» **Provided information**:
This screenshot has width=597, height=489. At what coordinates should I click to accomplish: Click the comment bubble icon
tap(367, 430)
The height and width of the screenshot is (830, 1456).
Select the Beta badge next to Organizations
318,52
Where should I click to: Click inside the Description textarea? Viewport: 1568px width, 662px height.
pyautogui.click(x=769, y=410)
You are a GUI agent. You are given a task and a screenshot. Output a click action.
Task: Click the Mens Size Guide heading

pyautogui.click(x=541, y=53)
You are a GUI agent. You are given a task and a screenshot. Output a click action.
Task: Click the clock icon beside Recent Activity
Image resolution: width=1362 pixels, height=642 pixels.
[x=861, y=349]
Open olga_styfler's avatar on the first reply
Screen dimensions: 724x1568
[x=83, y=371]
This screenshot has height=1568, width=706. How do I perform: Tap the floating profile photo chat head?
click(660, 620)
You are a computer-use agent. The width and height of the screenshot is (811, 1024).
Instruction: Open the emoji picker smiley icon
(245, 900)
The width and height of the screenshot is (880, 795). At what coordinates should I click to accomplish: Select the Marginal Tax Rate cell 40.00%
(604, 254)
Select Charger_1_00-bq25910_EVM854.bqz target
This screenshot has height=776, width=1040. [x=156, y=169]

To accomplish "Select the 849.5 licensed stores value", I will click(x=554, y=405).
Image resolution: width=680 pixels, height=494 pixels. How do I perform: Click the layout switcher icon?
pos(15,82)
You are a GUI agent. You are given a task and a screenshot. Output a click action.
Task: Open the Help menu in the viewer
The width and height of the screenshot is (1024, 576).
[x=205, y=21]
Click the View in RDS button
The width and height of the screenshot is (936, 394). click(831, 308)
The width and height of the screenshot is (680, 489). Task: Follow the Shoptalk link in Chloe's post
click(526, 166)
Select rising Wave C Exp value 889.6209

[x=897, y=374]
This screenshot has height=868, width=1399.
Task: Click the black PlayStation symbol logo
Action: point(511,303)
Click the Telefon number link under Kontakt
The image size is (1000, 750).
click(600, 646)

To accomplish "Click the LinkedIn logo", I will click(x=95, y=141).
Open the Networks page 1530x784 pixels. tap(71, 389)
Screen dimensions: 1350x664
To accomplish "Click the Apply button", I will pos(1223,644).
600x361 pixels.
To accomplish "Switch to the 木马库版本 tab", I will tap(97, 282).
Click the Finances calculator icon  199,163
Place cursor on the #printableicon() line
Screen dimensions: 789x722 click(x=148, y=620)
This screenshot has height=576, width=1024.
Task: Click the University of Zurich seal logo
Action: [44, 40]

» **Work order**: An exact copy of every record is needed, so retype them all.

» **Problem solution**:
This screenshot has width=597, height=489. At what coordinates should I click to accomplish: Click the comment bubble icon
tap(367, 430)
The height and width of the screenshot is (830, 1456).
Select the Beta badge next to Organizations
318,52
Where should I click to: Click inside the Description textarea? Viewport: 1568px width, 662px height.
pyautogui.click(x=769, y=410)
You are a GUI agent. You are given a task and a screenshot. Output a click action.
Task: Click the Mens Size Guide heading

pyautogui.click(x=541, y=53)
You are a GUI agent. You are given a task and a screenshot. Output a click action.
Task: Click the clock icon beside Recent Activity
Image resolution: width=1362 pixels, height=642 pixels.
[x=861, y=349]
Open olga_styfler's avatar on the first reply
Screen dimensions: 724x1568
[x=83, y=371]
This screenshot has height=1568, width=706. How do I perform: Tap the floating profile photo chat head?
click(660, 620)
You are a computer-use agent. The width and height of the screenshot is (811, 1024).
Instruction: Open the emoji picker smiley icon
(245, 900)
The width and height of the screenshot is (880, 795). At what coordinates should I click to accomplish: Select the Marginal Tax Rate cell 40.00%
(604, 254)
Select Charger_1_00-bq25910_EVM854.bqz target
This screenshot has height=776, width=1040. [x=156, y=169]

To accomplish "Select the 849.5 licensed stores value", I will click(x=554, y=405).
Image resolution: width=680 pixels, height=494 pixels. How do I perform: Click the layout switcher icon?
pos(15,82)
You are a GUI agent. You are given a task and a screenshot. Output a click action.
Task: Open the Help menu in the viewer
The width and height of the screenshot is (1024, 576).
[x=205, y=21]
Click the View in RDS button
The width and height of the screenshot is (936, 394). click(831, 308)
The width and height of the screenshot is (680, 489). Task: Follow the Shoptalk link in Chloe's post
click(526, 166)
Select rising Wave C Exp value 889.6209

[x=897, y=374]
This screenshot has height=868, width=1399.
Task: Click the black PlayStation symbol logo
Action: point(511,303)
Click the Telefon number link under Kontakt
The image size is (1000, 750).
click(600, 646)

To accomplish "Click the LinkedIn logo", I will click(x=95, y=141).
Open the Networks page 1530x784 pixels. tap(71, 389)
Screen dimensions: 1350x664
To accomplish "Click the Apply button", I will pos(1223,644).
600x361 pixels.
To accomplish "Switch to the 木马库版本 tab", I will tap(97, 282).
Click the Finances calculator icon  199,163
Place cursor on the #printableicon() line
Screen dimensions: 789x722 click(x=148, y=620)
This screenshot has height=576, width=1024.
Task: Click the University of Zurich seal logo
Action: [44, 40]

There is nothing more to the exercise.